Название содержанию отвечает и его исчерпывает. На Землю должен грохнуться гигантский астероид Матильда, все способы отвести беду исчерпаны, остается ждать общей гибели. Но Лорен Скафария, сценаристка и режиссер-дебютант, не интересуется картинами апокалипсиса. Ей интереснее конец света как момент истины - он отрезвляет людей, делает их повседневную суету бессмысленной, проявляет истинную меру ценностей. Ценности в наиболее расхожем американском кино одни и те же: нужно спасти собачку и найти истинную любовь.

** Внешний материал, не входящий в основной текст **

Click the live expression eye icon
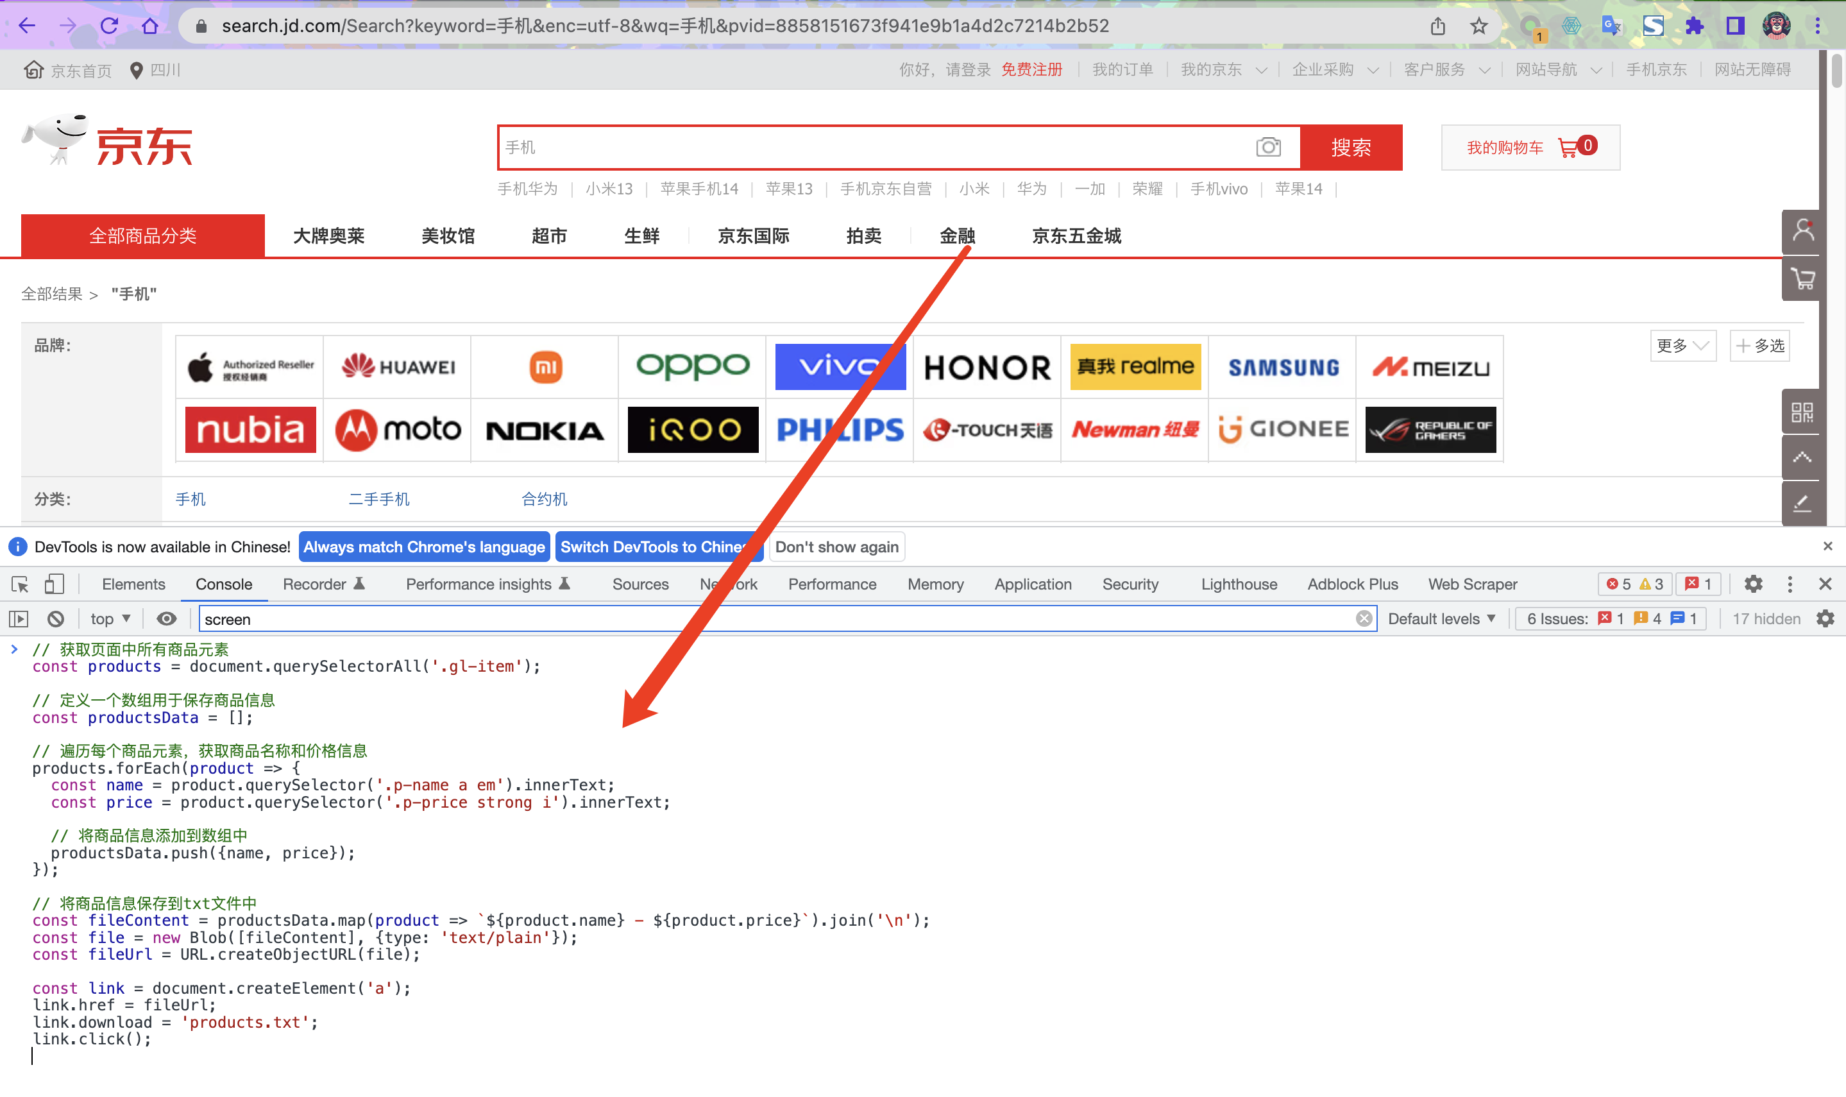Screen dimensions: 1846x1097 [167, 619]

Скафария идет чуть дальше: как женщина она понимает, что формальные крепи брака фальшивы, и в момент истины они у нее дружно распадутся. Зато истинная любовь трагична, потому что смертна. Все эти истины автор фильма доводит до абсолюта, до душераздирающего апогея.
Не знаю, в какой мере повлиял на нее фильм Ларса фон Триера "Меланхолия", или идеи просто носятся в воздухе: календарь майя предсказал апокалипсис нынешней осенью - и киношники наперебой стараются, пока не поздно, этот сценарий отыграть. Но перепад давлений, надо сказать, оглушает: после квазифилософического Триера фильм Скафарии смотрится как лилипут в стране гулливеров. Там все скреплял, делал менее упертым и даже значительным хотя бы Вагнер, здесь нет даже попытки сообщить происходящему внутреннее напряжение и драматизм. Фильм о человечестве, внезапно лишившемся любых перспектив, скучен, потому что предсказуем в каждом повороте сюжета. При этом автор не может решить, смешно нам должно быть или грустно. Не скрепленный ни жанром, ни сколько-нибудь значительной мыслью, фильм растекается, как жижа, и кажется бесконечным.

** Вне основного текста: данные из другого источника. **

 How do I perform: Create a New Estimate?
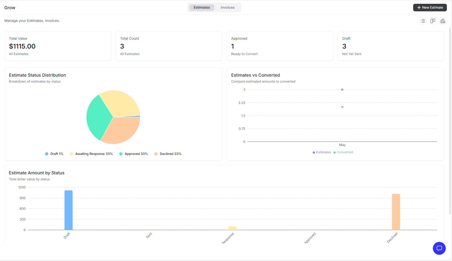coord(430,8)
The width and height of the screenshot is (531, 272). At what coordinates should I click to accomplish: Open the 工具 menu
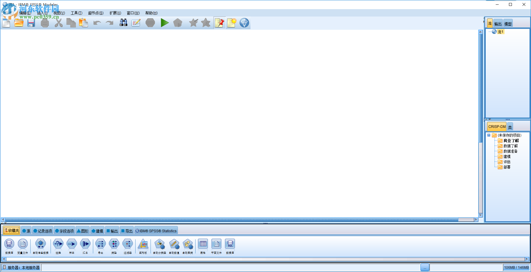tap(76, 13)
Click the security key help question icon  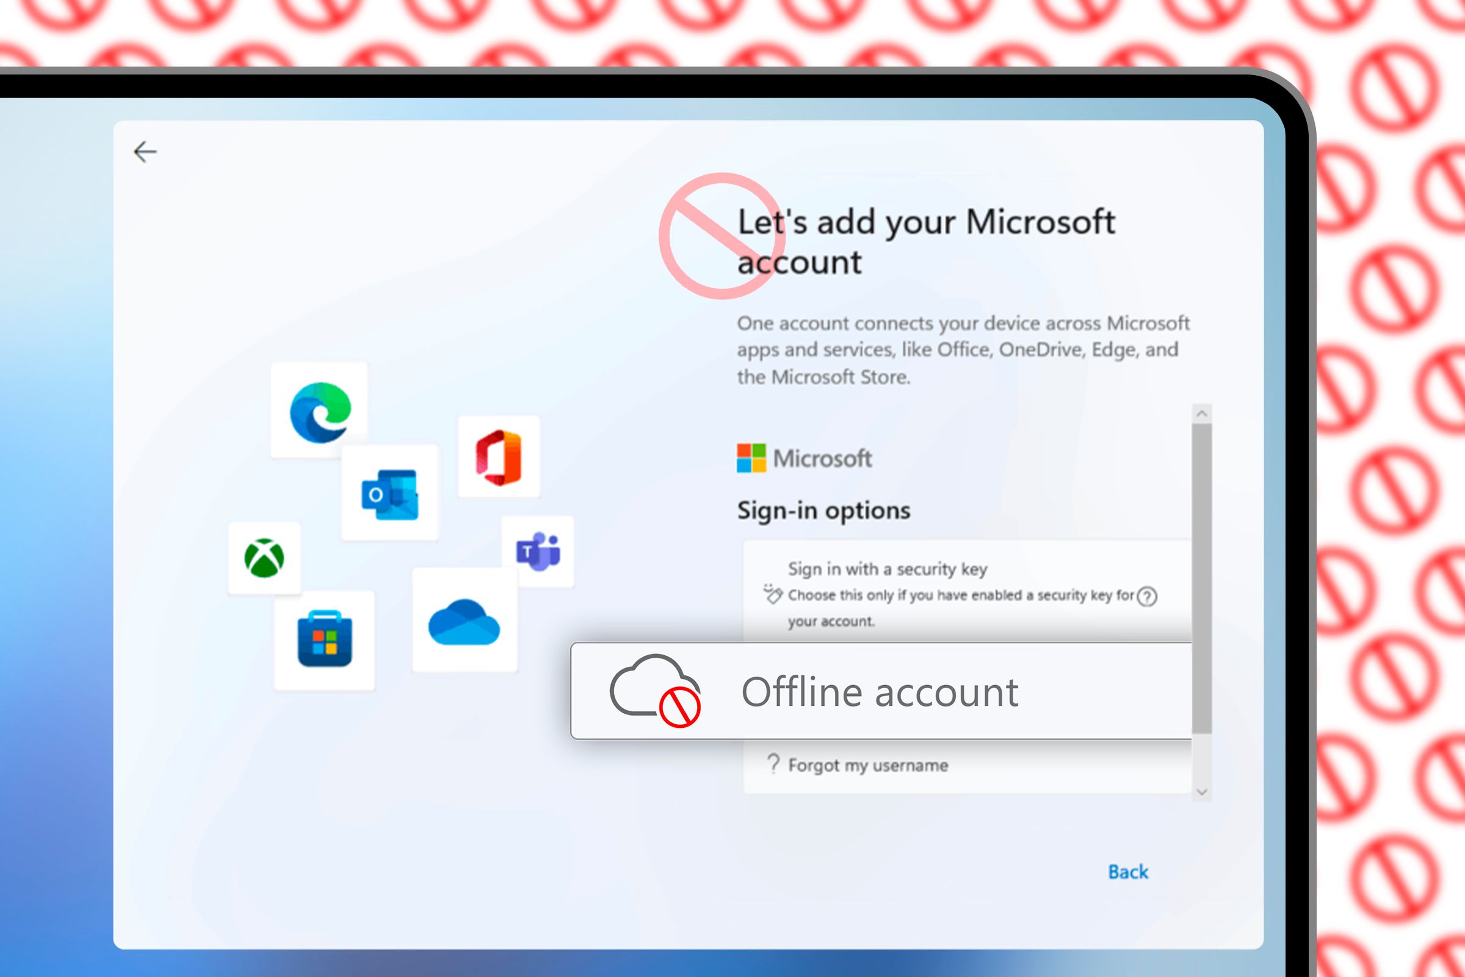(x=1147, y=596)
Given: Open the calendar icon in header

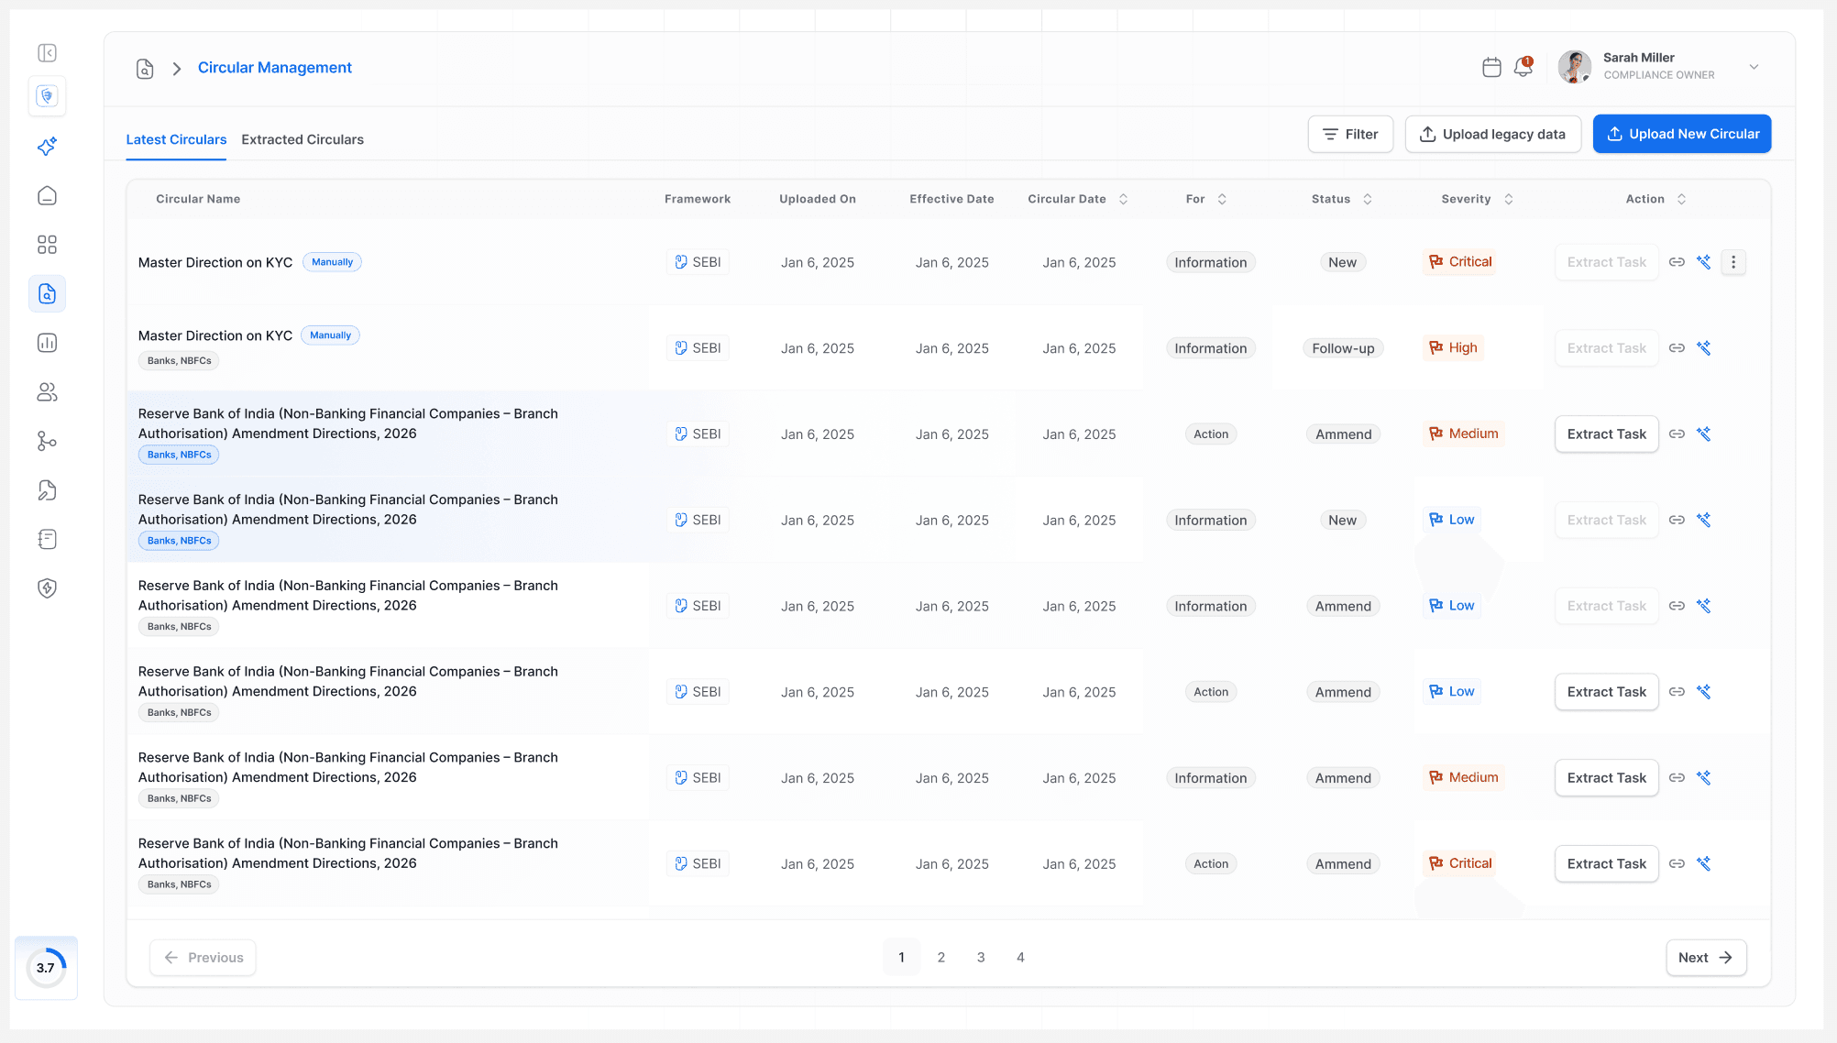Looking at the screenshot, I should pos(1491,67).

"Сорокалетний девственник", ныне пятидесятилетний комик Стив Карелл играет страхового агента Доджа, которого в преддверии конца света бросила жена, и он готов свести счеты с жизнью, но ему вовремя подкинут собачку Сорри и соседку Пенни. Соседка в момент встречи плачет навзрыд: в преддверии конца света ее тоже бросил любимый. От исступленных рыданий она уродлива, курит травку и беспрерывно спит. Но ты сразу понимаешь, что к финалу оба трагически полюбят друг друга, и соседка из уродины превратится в неотразимую Киру Найтли с обложки киножурнала. И немедленно впадаешь в тоску от самой мысли, что на это придется потратить два часа. Потому что ни Кира Найтли, ни Стив Карелл не обладают той мощной и содержательной актерской индивидуальностью, какая позволяет играть и телефонную книгу как Шекспира. А то, что перед нами не Шекспир, а Лорен Скафария, становится ясно с первых минут: ее телефонную книгу можно без сожаления захлопнуть на любой странице.

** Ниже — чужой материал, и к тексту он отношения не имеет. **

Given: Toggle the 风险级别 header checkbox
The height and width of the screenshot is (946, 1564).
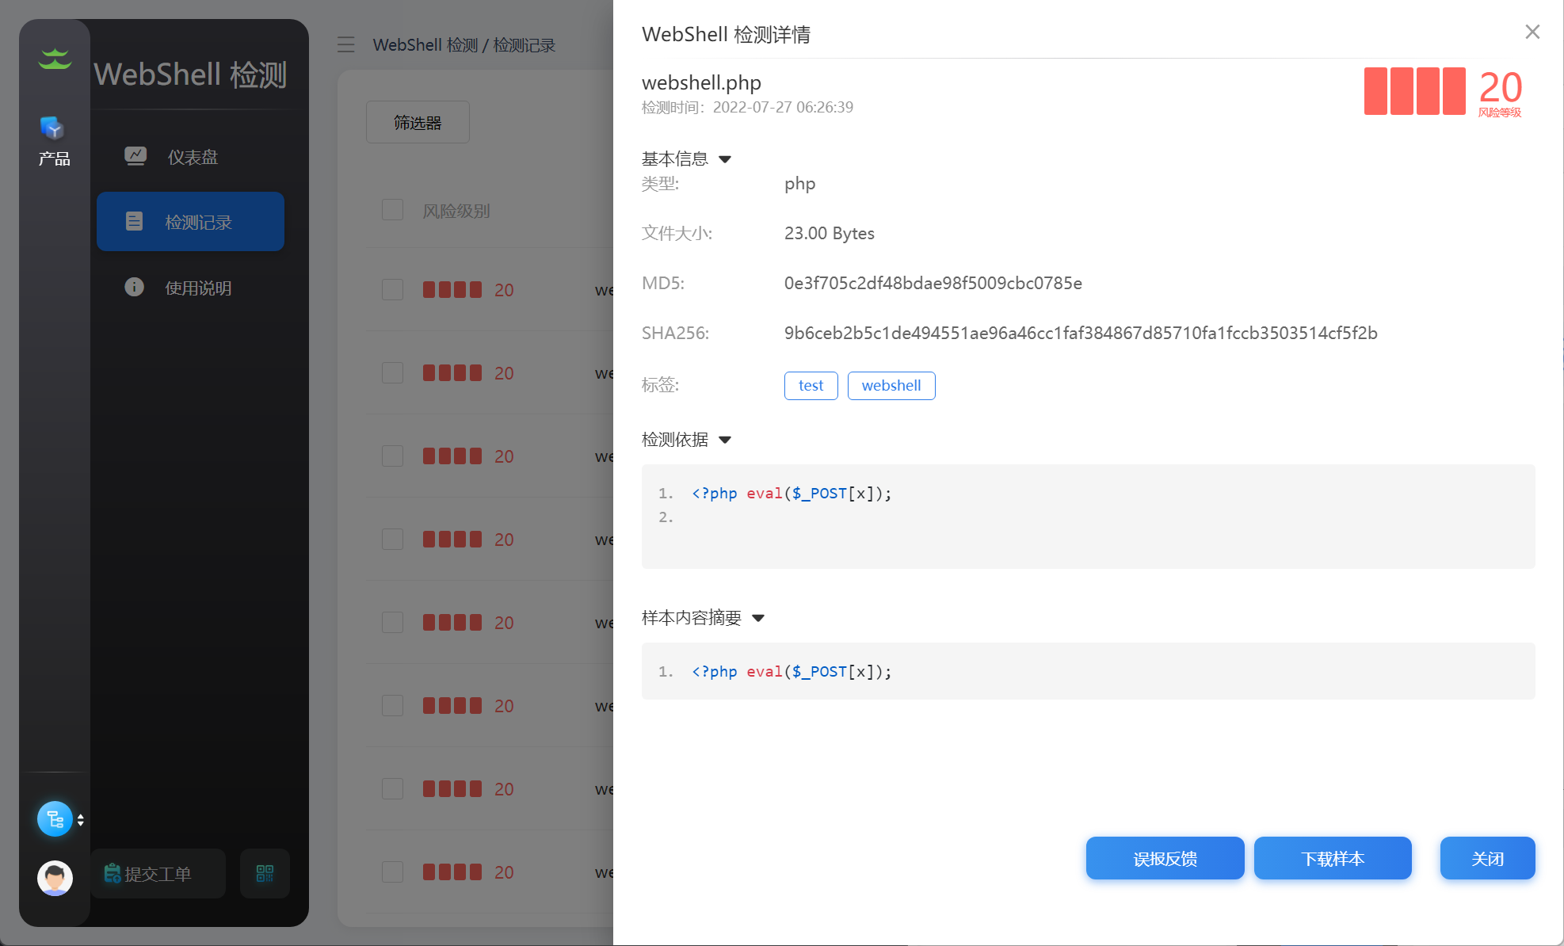Looking at the screenshot, I should (392, 210).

В какой-то миг, однако, картина начинает держать наше внимание совершенно побочными, только для российского зрителя актуальными аллюзиями. Неотвратимость катастрофы ломает в человеческом сообществе все тормоза, моральных основ больше нет - и начинается царство вседозволенности. Картины предапокалиптического Нью-Йорка в этом смысле начинают чем-то напоминать картины современной Москвы, ты просыпаешься и начинаешь с интересом следить за происходящим на экране. Но ясно, что столь специфические параллели тоже вряд ли могут интересовать американскую дебютантку. Ее, конечно же, занимает отец героя, который бросил сына в детстве, занимает патетика прощения и прощания, ее волнуют финальные объятия бесперспективно влюбленных, на краю гибели нашедших друг друга людей. А тем, что не укладывается в концепцию, она легко жертвует. Так, остаются неясными переживания собачки в минуту, когда раскалывается Земля, а также людей, которым Дожд в начале фильма комически впаривал страховку на случай апокалипсиса.
Лорен Скафария сняла кино не для публики и не для фестивалей. Это не мейнстрим и не артхаус, не комедия и не драма, не фильм-катастрофа и не история о том, как люди в испытаниях познают и заново открывают друг друга. Это бесформенное Нечто, расстаться с которым в финале, когда за кадром нарастает смертельный гул, абсолютно не жаль. А серьезные раздумья о том, как быть человеку в момент истины, по-прежнему впереди.